The Hague – The Syrian Network for Human Rights (SNHR) announced today in a report marking the 13th anniversary of the popular uprising for democracy in Syria that it has documented the deaths of 231,278 Syrian civilians, including 15,334 who died due to torture, in addition to the arbitrary arrest/enforced disappearance of 156,757 others, while roughly 14 million citizens have been displaced. In the report, the group also stresses that the heroic Syrian people who rose and confronted the world’s most vicious dictatorial regime 13 years ago have been abandoned in their quest for a democratic political transition.

As the 78- page report notes, 13 years ago, armed with nothing but their unshakable resolve and extraordinary bravery, the Syrian people set out to transform the Syrian nation from a hereditary dictatorship ruled with iron and fire by one murderous family, to a democracy rooted in the principles of free and fair elections. In their fateful quest, the Syrian people rose up to reclaim their long-denied dignity that had been stolen by the regime’s barbaric security apparatus. Popular protests rapidly swept across Syria, showing the nationwide yearning to take back the country from the savage rule of a decades-old autocratic hereditary dictatorship and its brutal security forces. Against the regime’s massive military power, however, this longing for freedom and human rights was not enough, with the hopeful, joyous chants of the Syrian protesters at these huge demonstrations muted by the barbarism of the regime’s response in the form of live bullets, mass arrest targeting prominent activists leading the demonstrations, and vicious torture that has claimed tens of thousands of lives. Indeed, there are still thousands of political prisoners in the regime’s jails who have been forcibly disappeared since 2011.

The Syrian regime’s gross violations, many of them constituting crimes against humanity’ coupled with the abject and absolute failure of the international community, including the UN Security Council, meant that what began as peaceful protests quickly devolved into an internal armed conflict that has had a vast and terrible human and material cost and numerous complexities. All the Arab, regional, and international efforts made so far have failed to resolve the armed conflict in Syria. Despite these hurdles, however, the report asserts the Syrian people’s right to hold those responsible for violations against them accountable, most prominently the ruling regime that has been at the root of their suffering and of the conflict, and, secondly, reiterates that the Syrian people alone have the right to choose how to govern their nation in a free and democratic process, without being subjected to oppression and indignity at the hands of the various forces controlling various parts of Syria today.

As Fadel Abdulghany, SNHR Executive Director, says:

 “This report serves as a testimony to the extraordinary bravery of the Syrian people in their struggle for freedom, dignity, and democracy. On the other hand, it is also a bleak portrait of the ever-continuing suffering and injustice endured by the people of Syria, in addition to exposing the international community’s abject utter failure to save them. All of these points serve to reiterate and emphasize the imperative need to refocus on the Syrian issue and bring about a political resolution in line with Security Council resolution 2254.”

(Stored data)
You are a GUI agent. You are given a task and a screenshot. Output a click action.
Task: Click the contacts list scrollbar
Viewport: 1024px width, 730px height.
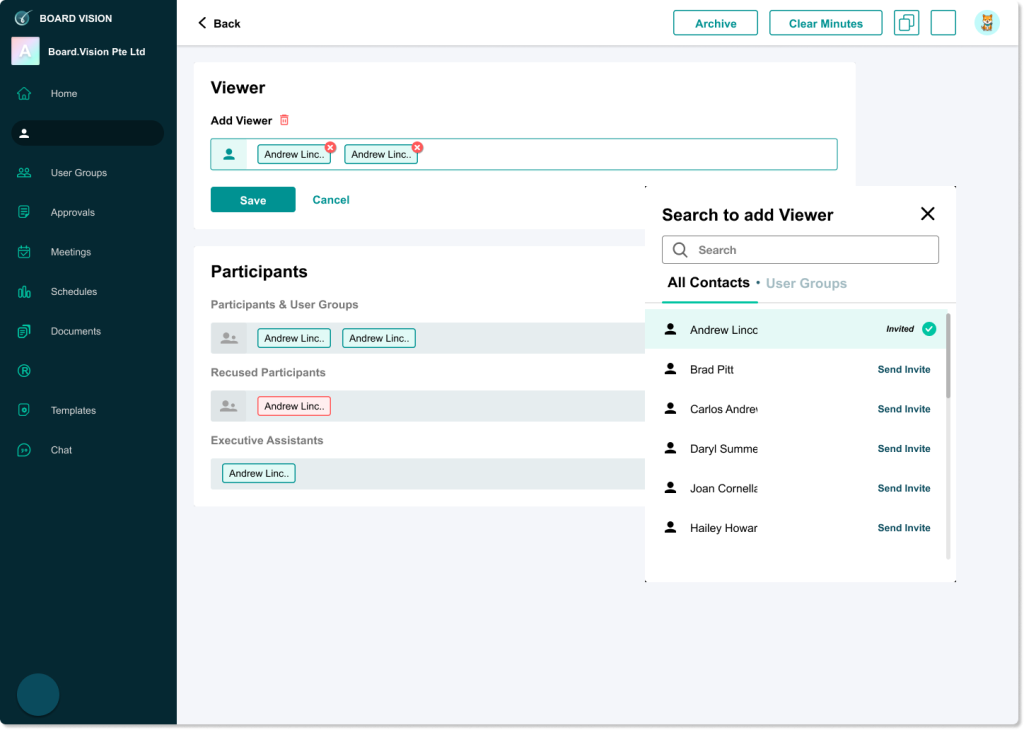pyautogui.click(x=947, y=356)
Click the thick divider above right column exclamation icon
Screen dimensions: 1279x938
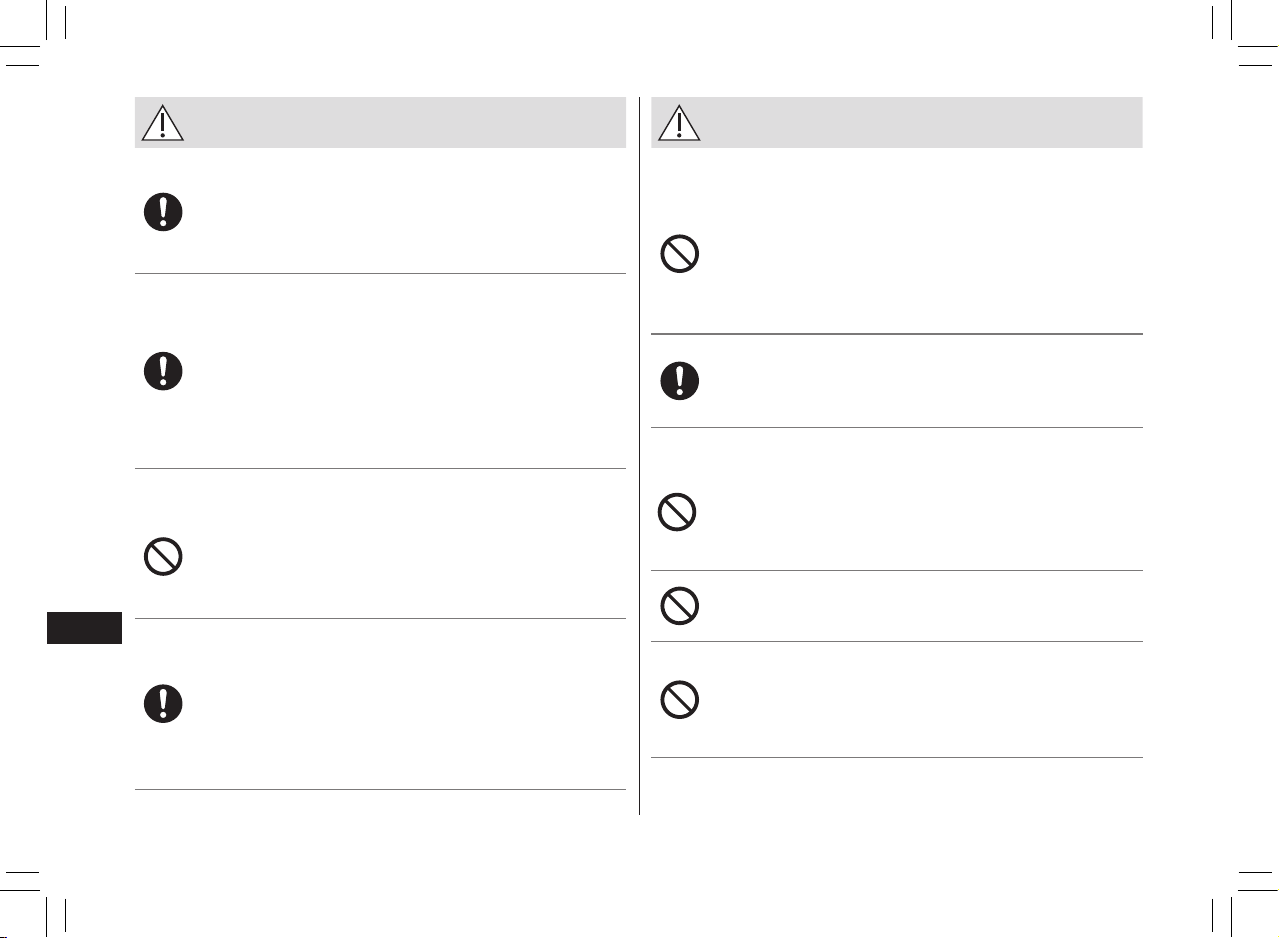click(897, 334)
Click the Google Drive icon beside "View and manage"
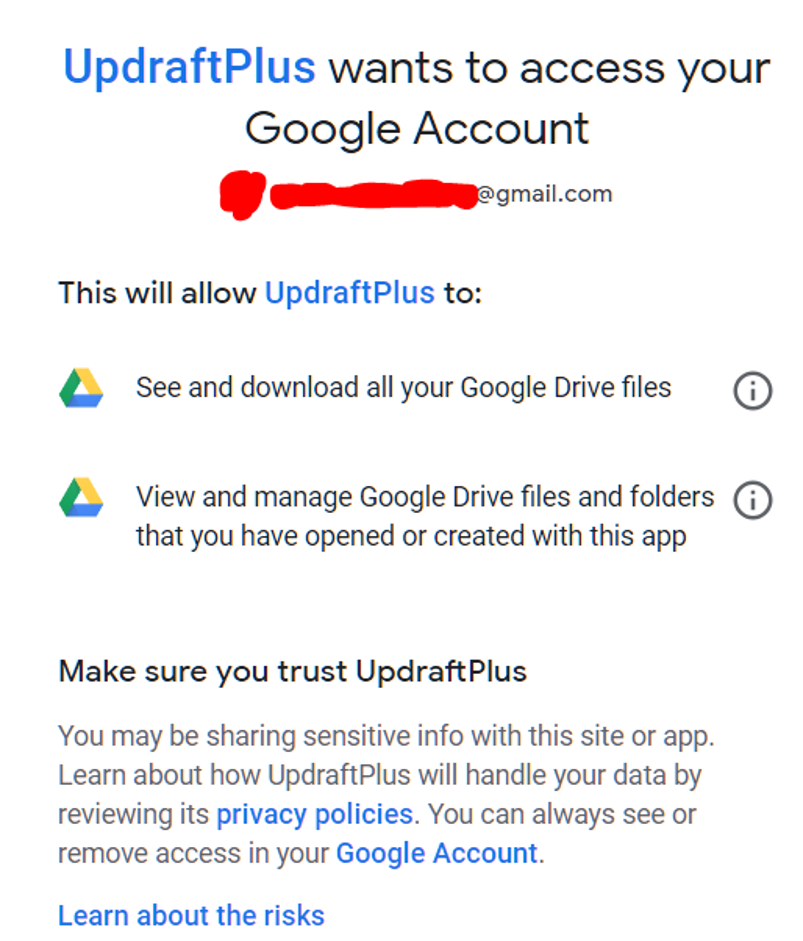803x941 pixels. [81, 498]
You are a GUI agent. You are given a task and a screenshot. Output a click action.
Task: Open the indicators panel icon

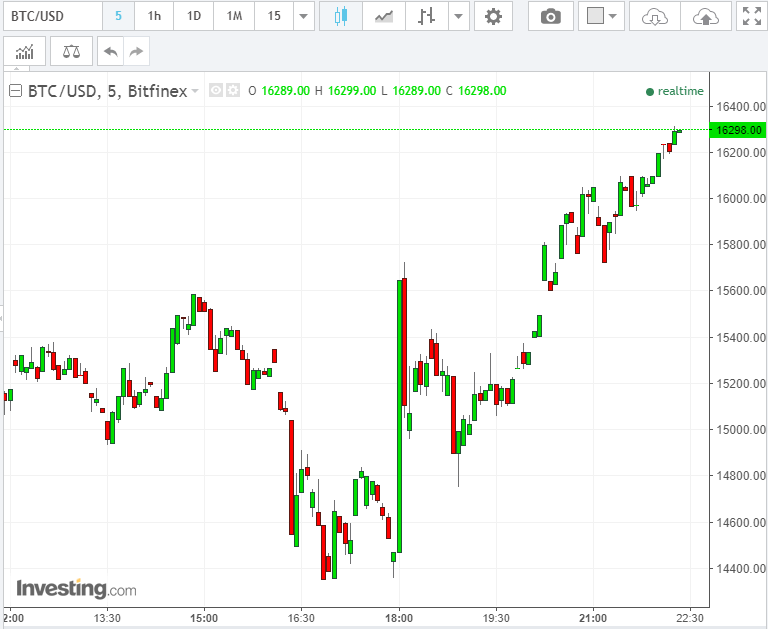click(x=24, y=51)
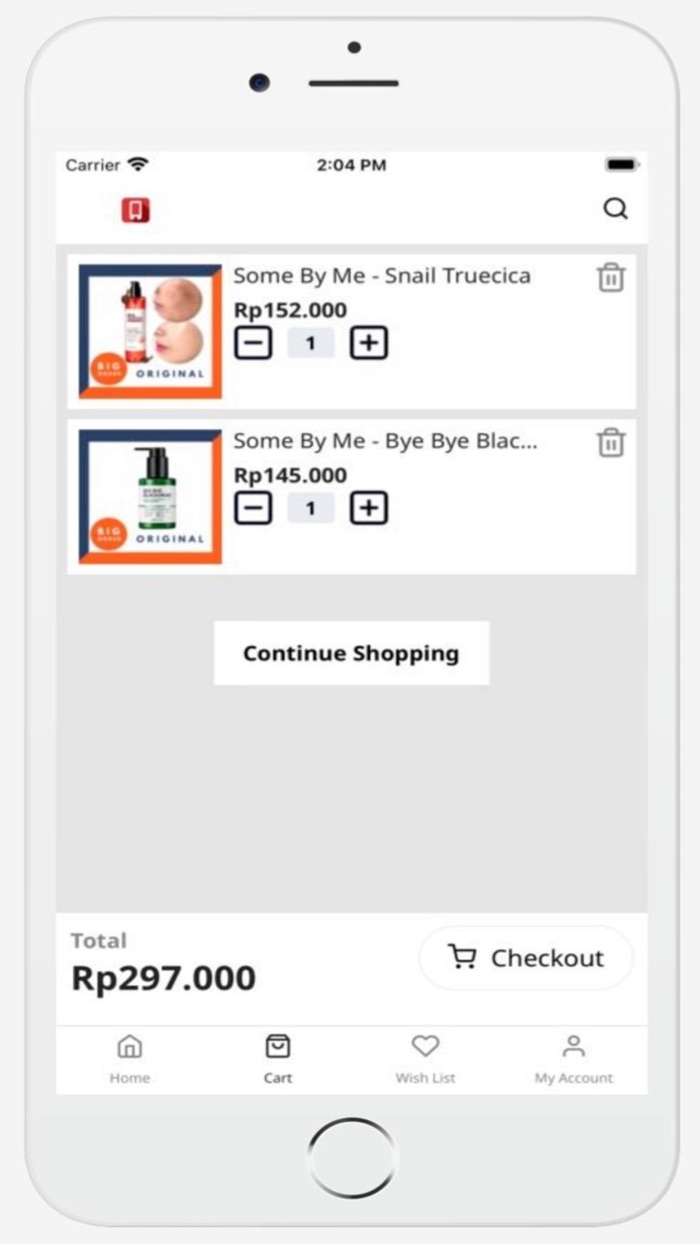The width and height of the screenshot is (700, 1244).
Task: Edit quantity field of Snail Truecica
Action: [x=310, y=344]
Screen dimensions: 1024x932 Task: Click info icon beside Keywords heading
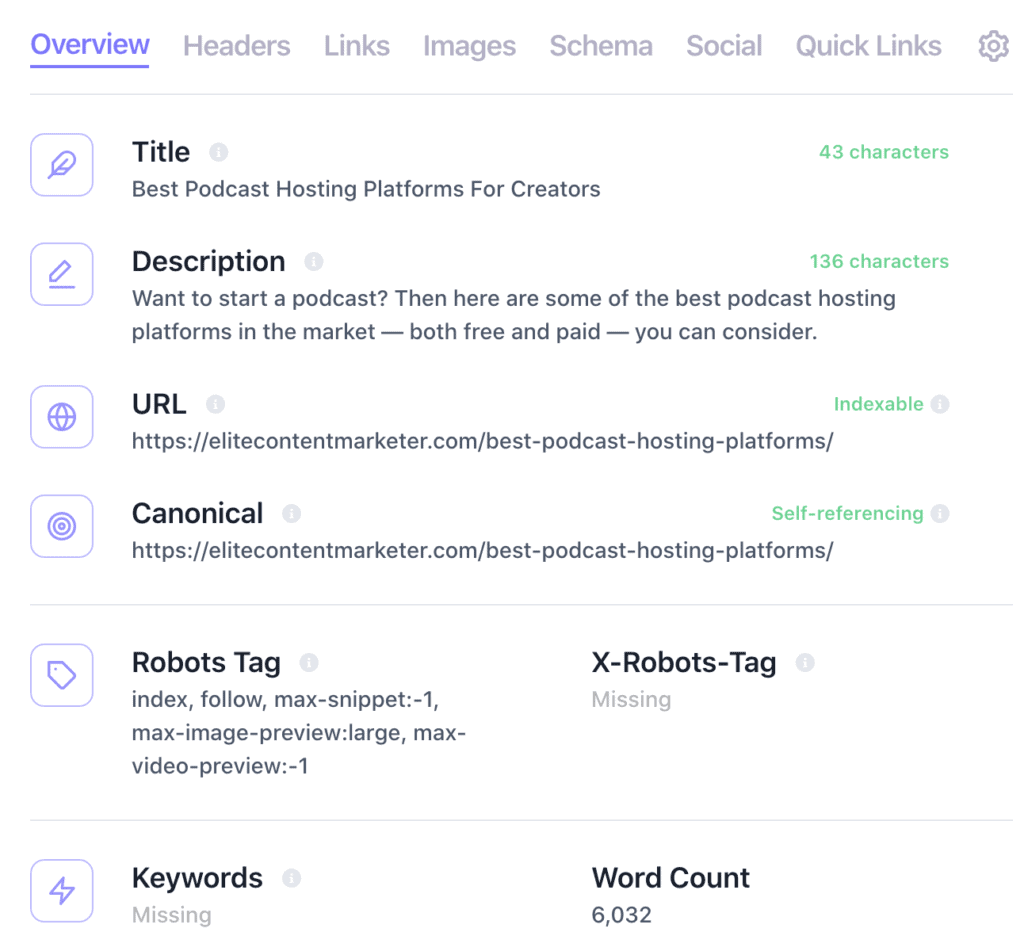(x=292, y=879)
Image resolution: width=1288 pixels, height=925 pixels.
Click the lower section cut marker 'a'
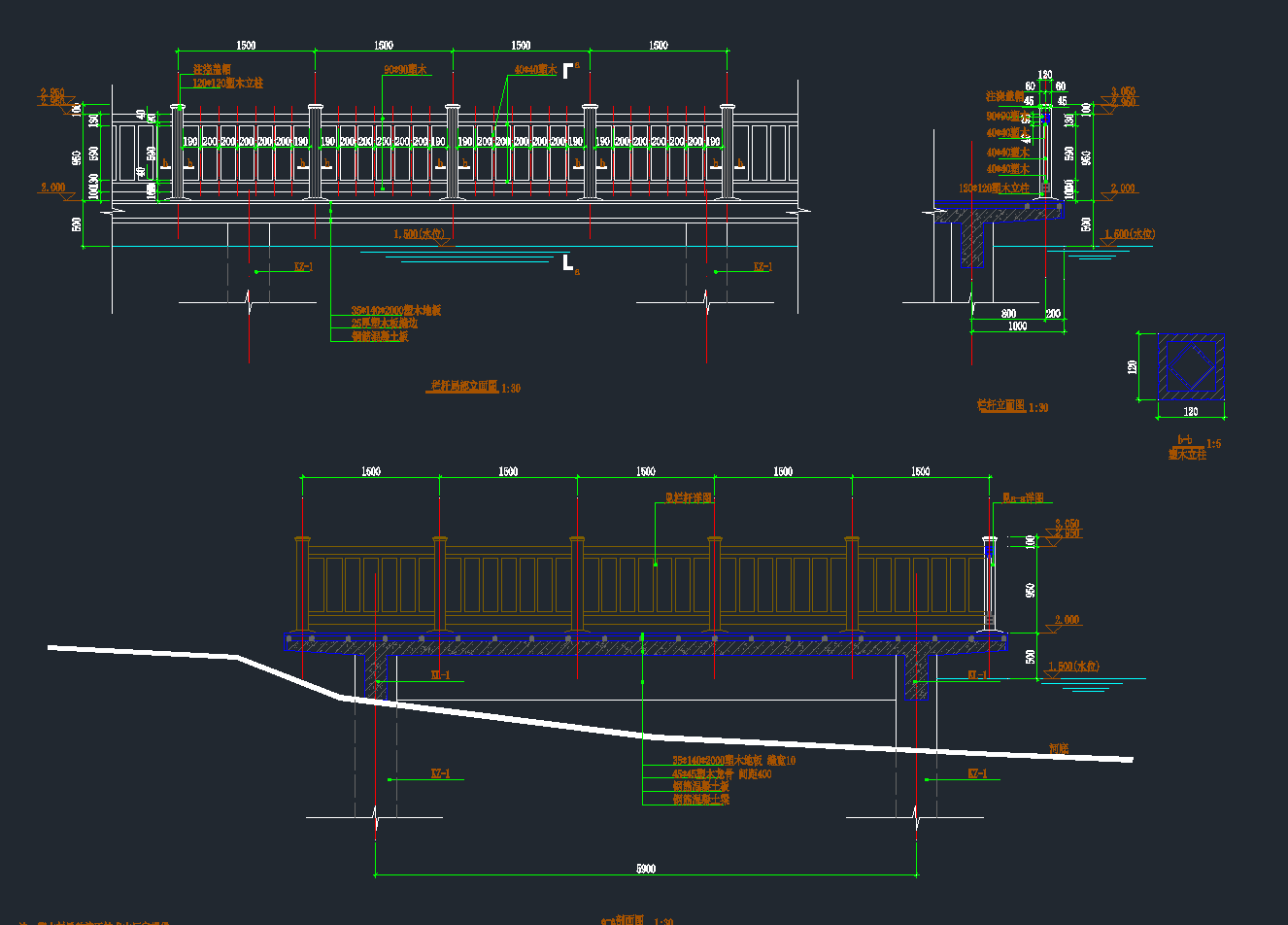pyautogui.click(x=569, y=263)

- _LIST OF TASKS_:
1. Condense the paragraph of the passage on the Syrian uprising that begins "The Hague – The Syrian Network" into a bulleted list that keeps its main facts.
2. Reproduce word for word the portion of the passage on the Syrian uprising between "The Hague –" and "democratic political transition.", inclusive.

- _TASK RESULTS_:
1.
- From The Hague, the Syrian Network for Human Rights (SNHR) released a report marking the 13th anniversary of Syria's popular uprising for democracy.
- SNHR has documented the deaths of 231,278 Syrian civilians, 15,334 of them due to torture.
- It has also documented the arbitrary arrest or enforced disappearance of 156,757 people.
- Roughly 14 million citizens have been displaced.
- The report stresses that the Syrian people who rose up 13 years ago have been abandoned in their quest for a democratic political transition.

2.
The Hague – The Syrian Network for Human Rights (SNHR) announced today in a report marking the 13th anniversary of the popular uprising for democracy in Syria that it has documented the deaths of 231,278 Syrian civilians, including 15,334 who died due to torture, in addition to the arbitrary arrest/enforced disappearance of 156,757 others, while roughly 14 million citizens have been displaced. In the report, the group also stresses that the heroic Syrian people who rose and confronted the world’s most vicious dictatorial regime 13 years ago have been abandoned in their quest for a democratic political transition.